* **TASK REQUIREMENTS**
After locating the line with "You are a GUI" below, output it and each following line exactly, stopping after the line with "Given: Click the". No pictures.

* **DATA TO USE**
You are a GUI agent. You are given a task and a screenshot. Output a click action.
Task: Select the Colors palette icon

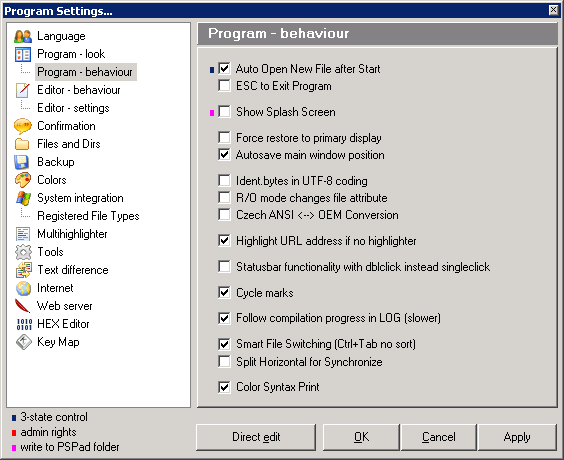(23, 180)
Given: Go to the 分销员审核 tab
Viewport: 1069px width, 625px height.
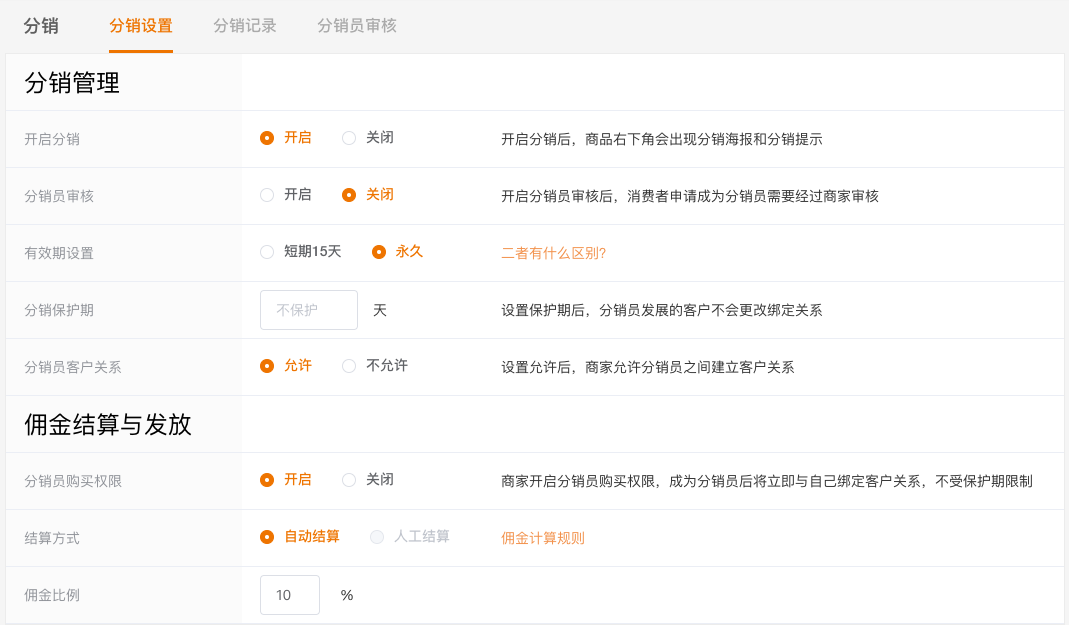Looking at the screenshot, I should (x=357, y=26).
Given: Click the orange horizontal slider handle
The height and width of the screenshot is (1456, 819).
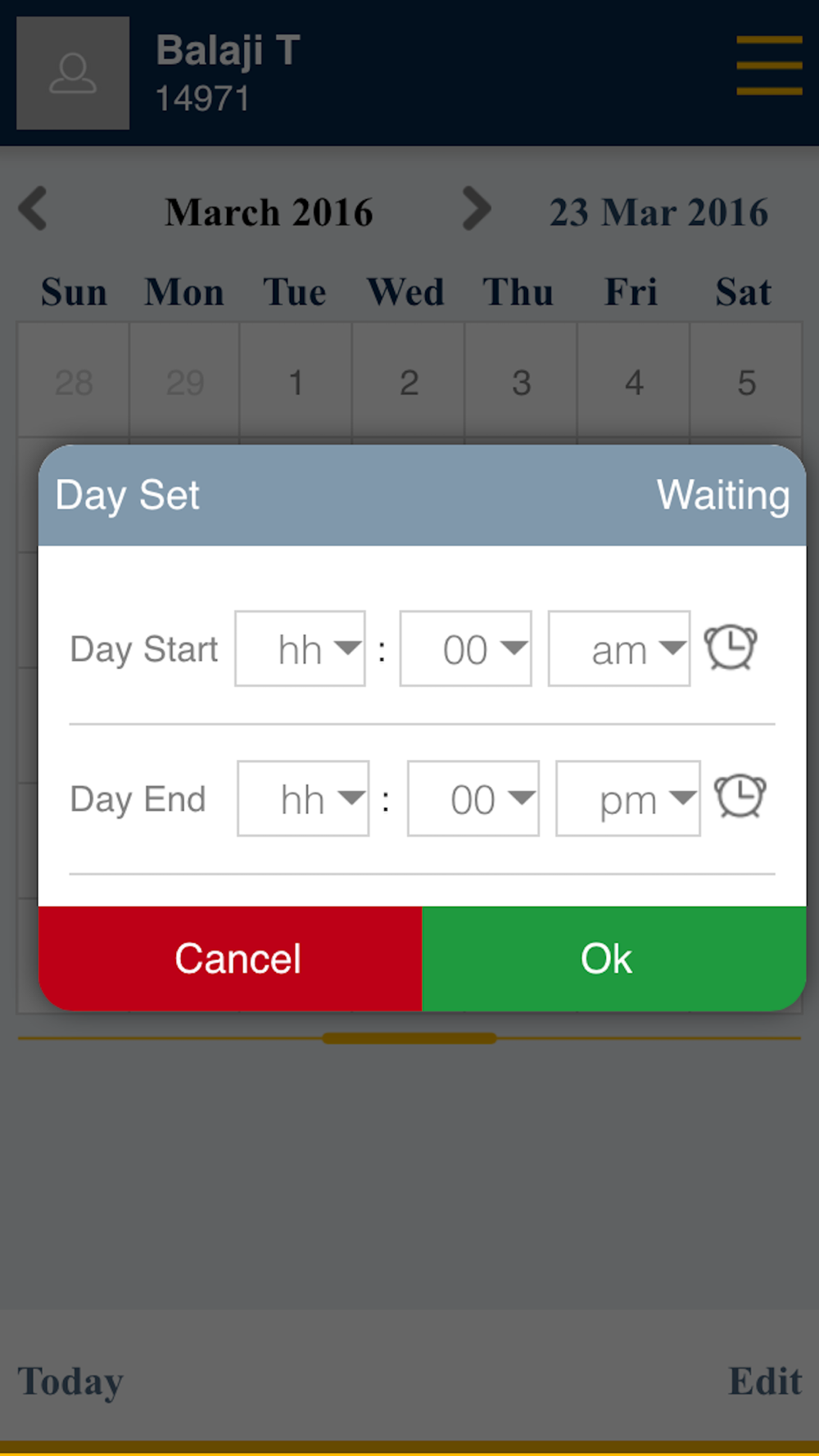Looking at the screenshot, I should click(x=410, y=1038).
==
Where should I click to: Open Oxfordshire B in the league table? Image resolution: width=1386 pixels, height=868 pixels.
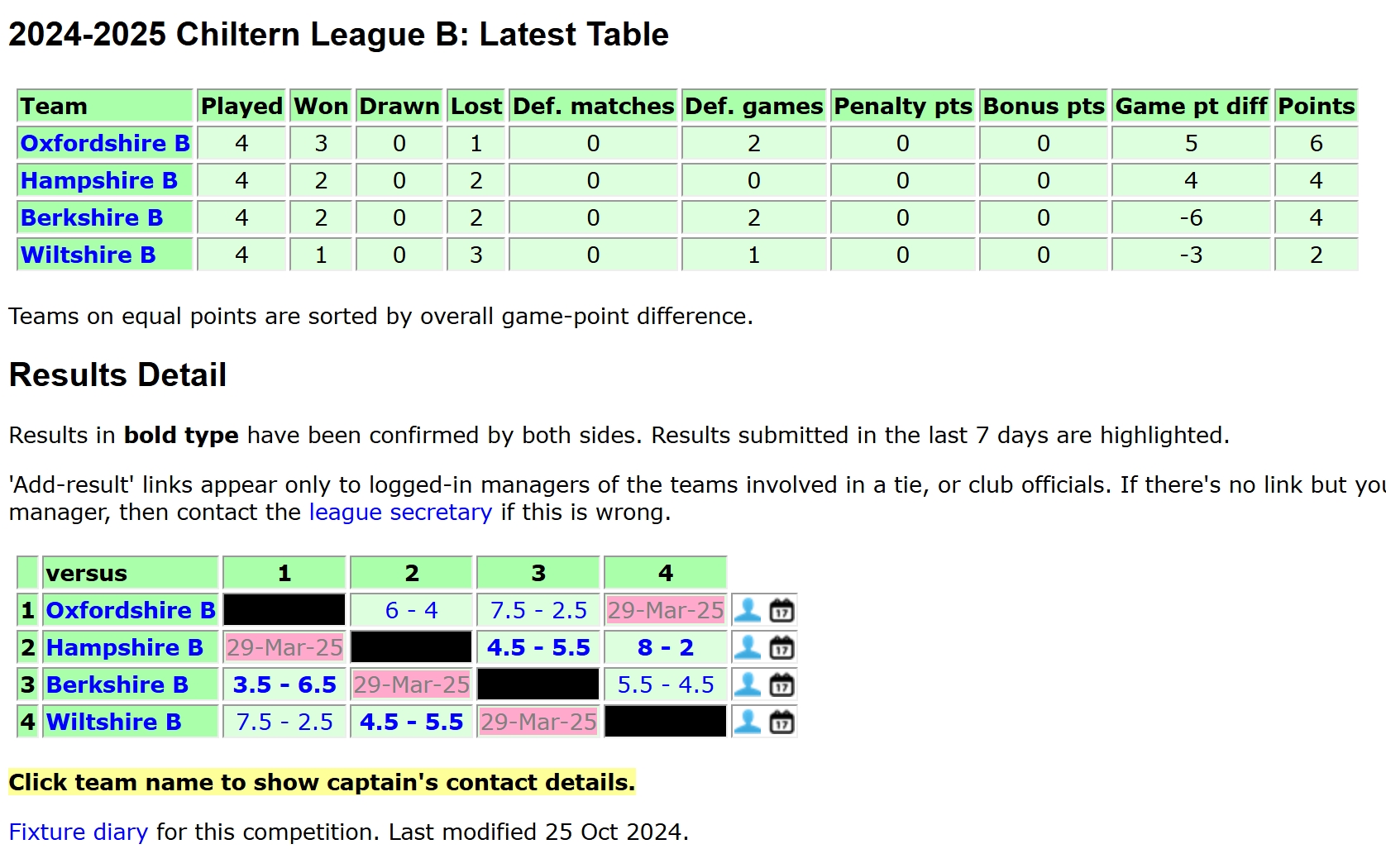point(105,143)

* **SOLUTION FOR THIS PROBLEM**
You are a GUI agent. You are given a task and a screenshot. Output a click action.
Task: Select the Colors palette icon

(23, 180)
Given: Go to the 分销员审核 tab
Viewport: 1069px width, 625px height.
Looking at the screenshot, I should (x=357, y=26).
Given: Click the orange horizontal slider handle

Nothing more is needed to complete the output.